Data items

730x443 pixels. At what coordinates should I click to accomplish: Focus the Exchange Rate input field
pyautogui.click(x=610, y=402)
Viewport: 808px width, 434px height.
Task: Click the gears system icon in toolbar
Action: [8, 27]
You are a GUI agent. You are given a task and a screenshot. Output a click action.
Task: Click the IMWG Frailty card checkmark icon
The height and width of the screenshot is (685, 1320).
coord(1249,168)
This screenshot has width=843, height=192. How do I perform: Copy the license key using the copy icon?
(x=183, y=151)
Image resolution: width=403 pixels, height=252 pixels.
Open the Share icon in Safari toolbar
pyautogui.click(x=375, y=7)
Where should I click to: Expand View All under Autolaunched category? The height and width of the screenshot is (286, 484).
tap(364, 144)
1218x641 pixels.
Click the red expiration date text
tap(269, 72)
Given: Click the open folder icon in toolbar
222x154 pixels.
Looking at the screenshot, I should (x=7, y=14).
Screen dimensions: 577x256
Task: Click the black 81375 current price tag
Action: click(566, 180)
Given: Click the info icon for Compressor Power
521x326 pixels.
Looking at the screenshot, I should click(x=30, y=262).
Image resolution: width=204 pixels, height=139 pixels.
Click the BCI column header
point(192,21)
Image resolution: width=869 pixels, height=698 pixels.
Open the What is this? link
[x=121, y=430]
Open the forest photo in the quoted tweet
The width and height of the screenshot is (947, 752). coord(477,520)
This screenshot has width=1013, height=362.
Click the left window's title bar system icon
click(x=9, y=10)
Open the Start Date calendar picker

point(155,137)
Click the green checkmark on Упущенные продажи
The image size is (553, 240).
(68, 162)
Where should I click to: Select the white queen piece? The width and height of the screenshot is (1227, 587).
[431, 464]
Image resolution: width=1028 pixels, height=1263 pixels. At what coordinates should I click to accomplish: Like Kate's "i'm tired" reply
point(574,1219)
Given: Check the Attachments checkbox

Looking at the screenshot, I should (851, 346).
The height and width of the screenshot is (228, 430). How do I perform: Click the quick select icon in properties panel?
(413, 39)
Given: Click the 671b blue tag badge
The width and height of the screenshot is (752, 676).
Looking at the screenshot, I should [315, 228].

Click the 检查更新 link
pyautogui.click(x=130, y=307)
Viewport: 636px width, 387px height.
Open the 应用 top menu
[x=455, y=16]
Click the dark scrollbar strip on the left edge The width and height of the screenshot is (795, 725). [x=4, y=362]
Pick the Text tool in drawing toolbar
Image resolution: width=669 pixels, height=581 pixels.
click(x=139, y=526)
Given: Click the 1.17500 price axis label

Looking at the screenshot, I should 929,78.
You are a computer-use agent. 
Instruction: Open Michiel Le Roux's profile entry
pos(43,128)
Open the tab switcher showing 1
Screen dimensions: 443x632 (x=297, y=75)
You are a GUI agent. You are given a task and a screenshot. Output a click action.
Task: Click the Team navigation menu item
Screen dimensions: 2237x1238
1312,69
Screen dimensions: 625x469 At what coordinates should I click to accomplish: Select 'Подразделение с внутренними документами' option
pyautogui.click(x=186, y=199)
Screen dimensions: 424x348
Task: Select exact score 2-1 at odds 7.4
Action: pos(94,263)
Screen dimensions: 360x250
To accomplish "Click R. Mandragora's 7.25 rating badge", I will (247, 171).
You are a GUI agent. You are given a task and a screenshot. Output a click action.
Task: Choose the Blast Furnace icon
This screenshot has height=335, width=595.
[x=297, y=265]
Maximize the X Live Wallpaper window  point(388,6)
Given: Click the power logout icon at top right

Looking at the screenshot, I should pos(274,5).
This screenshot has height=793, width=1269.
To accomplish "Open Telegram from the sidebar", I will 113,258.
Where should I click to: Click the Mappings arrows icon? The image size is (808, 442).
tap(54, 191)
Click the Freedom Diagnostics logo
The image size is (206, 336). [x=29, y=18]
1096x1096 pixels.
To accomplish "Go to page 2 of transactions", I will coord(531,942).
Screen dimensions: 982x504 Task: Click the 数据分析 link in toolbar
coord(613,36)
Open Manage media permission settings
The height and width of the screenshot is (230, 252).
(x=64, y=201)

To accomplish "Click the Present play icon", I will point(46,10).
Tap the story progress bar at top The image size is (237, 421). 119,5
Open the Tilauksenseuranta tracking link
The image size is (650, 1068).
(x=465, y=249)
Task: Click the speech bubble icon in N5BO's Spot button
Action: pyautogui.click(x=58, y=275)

### INSTRUCTIONS TO FOLLOW
Return every line above in which the string "badge" occurs.

### RESPONSE FOR THIS EXERCISE
Given: Click the 671b blue tag badge
To accomplish "Click R. Mandragora's 7.25 rating badge", I will (247, 171).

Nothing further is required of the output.